So obviously that depends. It’s not a hundred percent success, and obviously that depends also on the level of complexity of vulnerabilities and the environment that you’re trying to hack. But we have seen huge spikes of just, like, being able to scan more and more complicated code bases, exploiting more complex vulnerabilities, training them in order to do these exploitations, et cetera. And, you know, just like the recent GPT-5 launch on security and on the offensive side specifically of what models are capable of doing, we have seen a significant jump in their ability to be able to be much more competent across a collection of skills that actually matter a lot around the cyber kill chain.

AI Model Capabilities and Cybersecurity

Dean Meyer: Can you tell us more about that? And obviously, there’s some things that are publicly available, others that are not, but at least on the scorecard and what OpenAI have shared in particular for GPT-5, what are some of the capabilities that you’ve seen that were surprising?

Dan Lahav: We are seeing constant improvement on the ability of models to, for example, have situational awareness on whether they are in a network. And up until a few months ago, the beginning of the year, complete models were unable to do that. They were able to run some operations locally, but they were usually not having situational awareness over what’s happening and what they can activate, even in more limited and constrained scenarios as we put them in. And that’s not the case anymore. So we still sleep very, very easily at night because the level of sophistication is still somewhat limited. But we are finding ourselves trying to create more and more and more complicated scenarios just because there is a huge jump in being able to take more complicated context, as I said before, chain complicated vulnerabilities to one another in order to do multi-step reasoning and exploit. And these are all new skills that going one year back did not exist.

Dean Meyer: You guys are trusted partners by many of the labs, including Anthropic, including OpenAI, including Google DeepMind. You work very closely with them for quite some time at this point. Why did you take the approach of working—kind of embedding yourselves within the labs as opposed to, I don’t know, selling directly to an enterprise right now?

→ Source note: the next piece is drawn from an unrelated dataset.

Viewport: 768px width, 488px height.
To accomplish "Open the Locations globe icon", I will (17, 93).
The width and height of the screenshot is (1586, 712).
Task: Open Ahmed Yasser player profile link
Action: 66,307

Dan Lahav: There are multiple companies that are doing AI security. We are pioneering a category of the market that we call “frontier AI security,” and we think it’s fundamentally different. And the core thing is actually very simple: The rate of progress and the rate of adoption of models change so many things at the same time that while traditional security tends to be somewhat reactive in nature, here we need a very aggressive, proactive approach. In markets that are dominated by a rate of innovation that is frankly unmatched, I think, unparalleled in human history, we think it’s more interesting to take a temporal niche of the market, that is to say, focus on the first group of people or organizations that are about to experience a problem—so the labs, because they are the contenders to create the most advanced and increasingly sophisticated AI models in the world—work very closely in order to just see firsthand the kinds of problems that are going to emerge and utilize that in order to have a clear and crisp understanding of what’s going to come six, twelve, twenty-four months ahead of time, such that we can be prepared at a moment where general deployers are going to need to be in a situation of embedding these advanced models and already have solutions that are going to be relevant for them.

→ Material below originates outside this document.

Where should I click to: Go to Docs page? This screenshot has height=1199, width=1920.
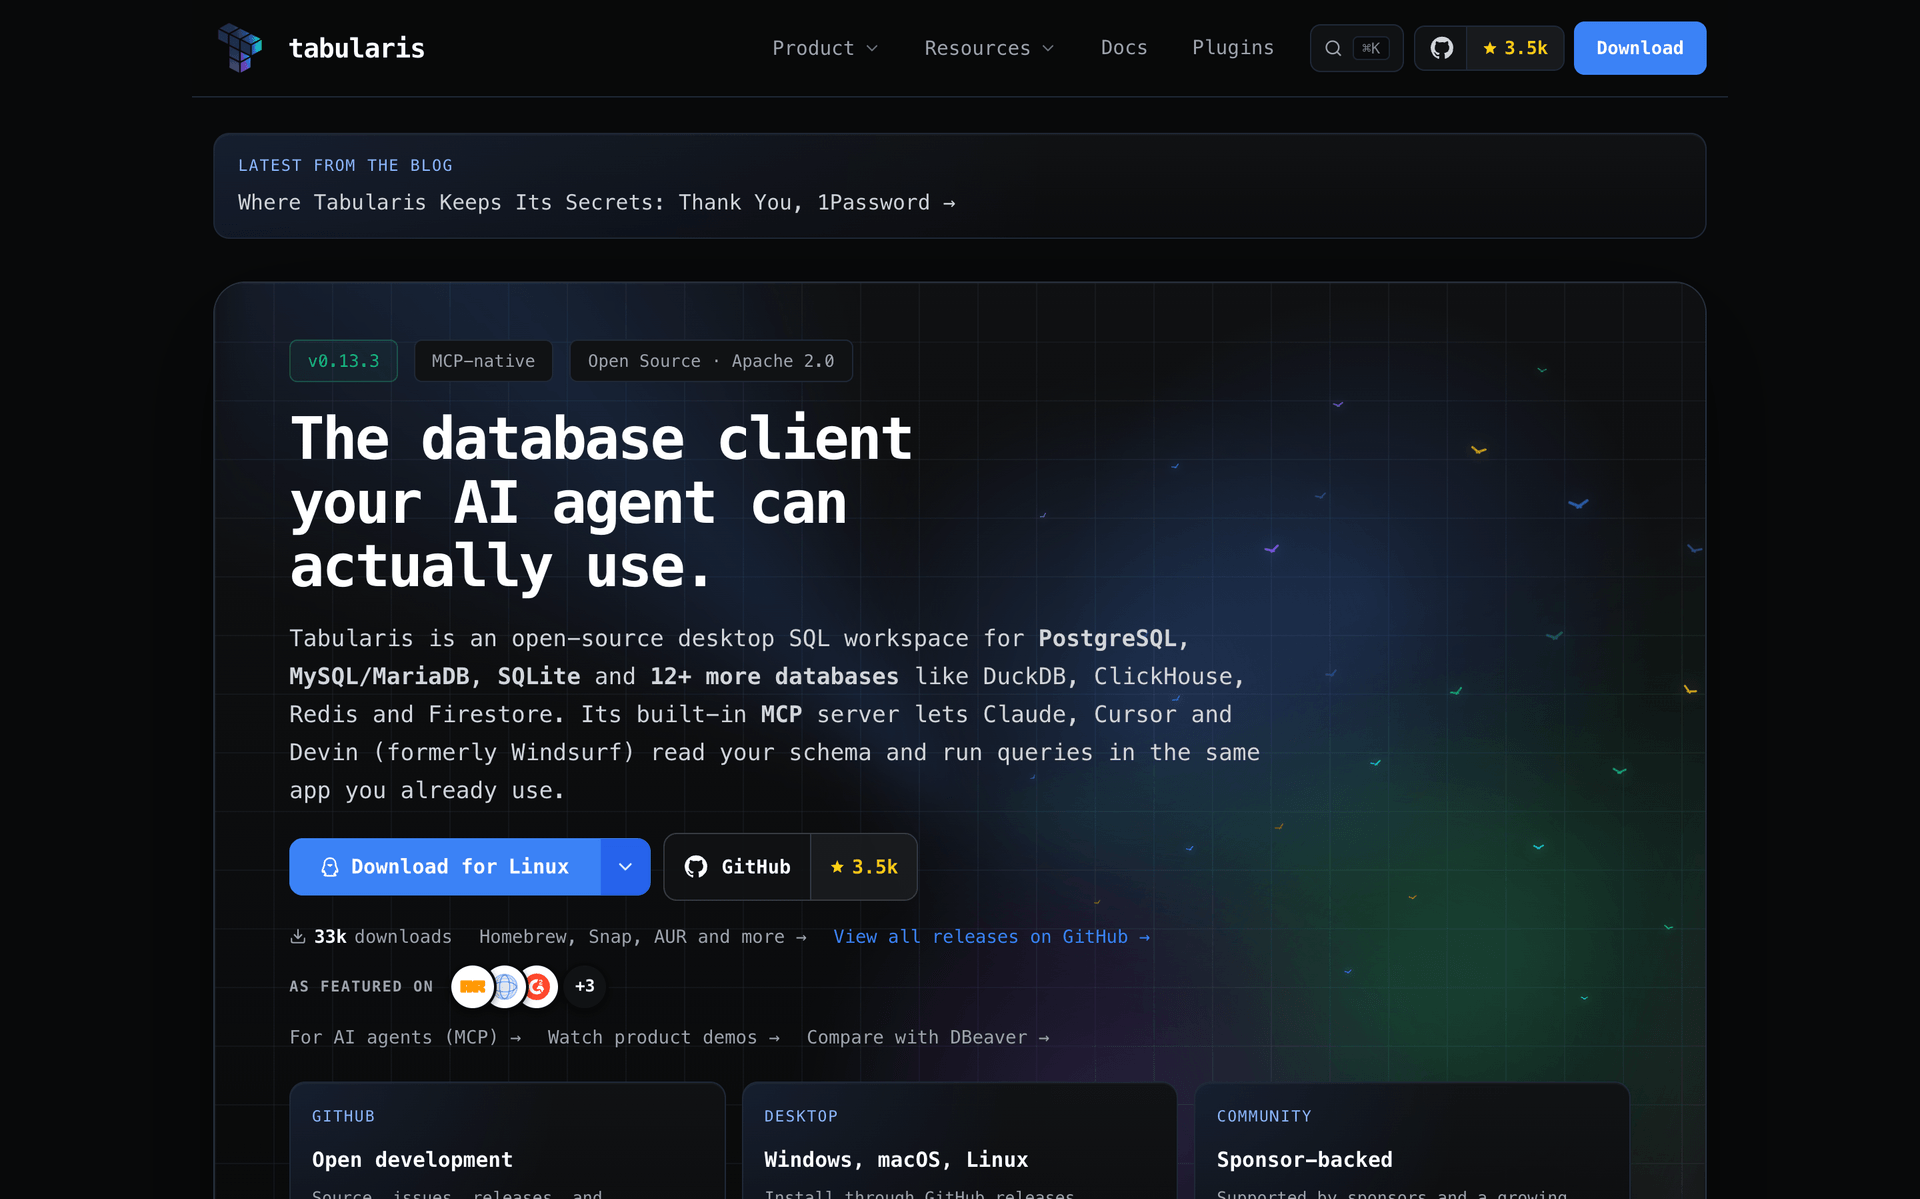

Sonya Huang: Given the rapid pace of progress in the foundation model side of the world, if you’re at one of these model companies—and I think the people there are sincere, they want to do good for the world, they now know their models are capable of being used for extreme harm and cyber attacks as well, what do you do about that conundrum? And I remember—so we’ve been working with OpenAI since 2021. I remember back in those days, every enterprise user of the API past some volume had to be manually approved for their use case in order to even access the API. It feels like the ship has sailed of anybody anywhere will be able to access some of these models. And so how can you make the models sort of secure by design if you’re in one of these foundation model seats right now?

Dan Lahav: I think it’s a great question. One thing on the premise of the question, I think that at least right now, at the moment in time in which we’re in, the ability of models to actually do extreme harm, you know, it exists in potentially some use cases, but at least in cyber, I think we’re not there just yet. And that matters.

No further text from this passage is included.